The contraceptive used in the study was depot medroxyprogesterone acetate, one of the most commonly used injectable contraceptives for birth control. DMPA was approved for contraceptive use in the United States in 1992 and contains progestin only. The long-acting contraceptive is injected every three months (four times a year), considered nearly 100% effective and has been used by millions of women across the globe, including several million here in the US, according to the National Library of Medicine.
Some of this study's limitations are that the data used was self-reported and specific brands of contraceptives were not recorded. There also was no data collected on whether the women stuck to the injection schedule. Dr. Charles Morrison, Family Health International 360, says there have been unanswered questions on the issue for more than two decades. He says more studies are needed.

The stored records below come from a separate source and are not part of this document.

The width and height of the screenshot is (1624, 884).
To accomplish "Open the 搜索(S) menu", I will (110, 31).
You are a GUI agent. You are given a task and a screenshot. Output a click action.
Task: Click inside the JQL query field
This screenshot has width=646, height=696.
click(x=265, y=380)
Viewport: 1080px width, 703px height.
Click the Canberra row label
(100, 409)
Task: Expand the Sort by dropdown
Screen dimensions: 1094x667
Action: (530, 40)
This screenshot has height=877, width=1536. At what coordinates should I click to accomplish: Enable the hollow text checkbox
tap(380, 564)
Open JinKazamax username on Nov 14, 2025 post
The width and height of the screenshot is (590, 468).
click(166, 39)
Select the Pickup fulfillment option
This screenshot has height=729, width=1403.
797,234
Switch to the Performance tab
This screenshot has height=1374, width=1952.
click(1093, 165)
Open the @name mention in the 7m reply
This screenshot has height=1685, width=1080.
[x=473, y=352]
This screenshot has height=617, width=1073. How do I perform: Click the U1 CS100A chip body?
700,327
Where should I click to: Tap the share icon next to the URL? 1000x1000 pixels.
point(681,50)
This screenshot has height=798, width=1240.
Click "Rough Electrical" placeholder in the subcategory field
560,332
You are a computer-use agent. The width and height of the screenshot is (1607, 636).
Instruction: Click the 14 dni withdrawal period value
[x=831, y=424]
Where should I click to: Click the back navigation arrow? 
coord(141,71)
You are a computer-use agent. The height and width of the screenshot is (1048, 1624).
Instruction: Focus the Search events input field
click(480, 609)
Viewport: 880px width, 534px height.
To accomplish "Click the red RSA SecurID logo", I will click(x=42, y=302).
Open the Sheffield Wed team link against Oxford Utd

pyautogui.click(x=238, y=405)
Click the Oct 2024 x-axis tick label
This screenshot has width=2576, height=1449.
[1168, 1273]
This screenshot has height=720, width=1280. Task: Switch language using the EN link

"Active promotion of DMPA in areas with high HIV incidence could be contributing to the HIV epidemic in sub-Saharan Africa, which would be tragic," Morrison said. "Conversely, limiting one of the most highly used effective methods of contraception in sub-Saharan Africa would probably contribute to increased maternal mortality and morbidity and more low birth weight babies and orphans–an equally tragic result. The time to provide a more definitive answer to this critical public health question is now."
The Lancet Infectious Diseases, Early Online Publication, 4 October 2011 doi:10.1016/S1473-3099(11)70247-X
Background Hormonal contraceptives are used widely but their effects on HIV-1 risk are unclear. We aimed to assess the association between hormonal contraceptive use and risk of HIV-1 acquisition by women and HIV-1 transmission from HIV-1-infected women to their male partners.
Methods In this prospective study, we followed up 3790 heterosexual HIV-1-serodiscordant couples participating in two longitudinal studies of HIV-1 incidence in seven African countries. Among injectable and oral hormonal contraceptive users and non-users, we compared rates of HIV-1 acquisition by women and HIV-1 transmission from women to men. The primary outcome measure was HIV-1 seroconversion. We used Cox proportional hazards regression and marginal structural modelling to assess the effect of contraceptive use on HIV-1 risk.
Findings Among 1314 couples in which the HIV-1-seronegative partner was female (median follow-up 18·0 [IQR 12·6—24·2] months), rates of HIV-1 acquisition were 6·61 per 100 person-years in women who used hormonal contraception and 3·78 per 100 person-years in those who did not (adjusted hazard ratio 1·98, 95% CI 1·06—3·68, p=0·03). Among 2476 couples in which the HIV-1-seronegative partner was male (median follow-up 18·7 [IQR 12·8—24·2] months), rates of HIV-1 transmission from women to men were 2·61 per 100 person-years in couples in which women used hormonal contraception and 1·51 per 100 person-years in couples in which women did not use hormonal contraception (adjusted hazard ratio 1·97, 95% CI 1·12—3·45, p=0·02). Marginal structural model analyses generated much the same results to the Cox proportional hazards regression.
Interpretation Women should be counselled about potentially increased risk of HIV-1 acquisition and transmission with hormonal contraception, especially injectable methods, and about the importance of dual protection with condoms to decrease HIV-1 risk. Non-hormonal or low-dose hormonal contraceptive methods should be considered for women with or at-risk for HIV-1.
Funding US National Institutes of Health and the Bill & Melinda Gates Foundation.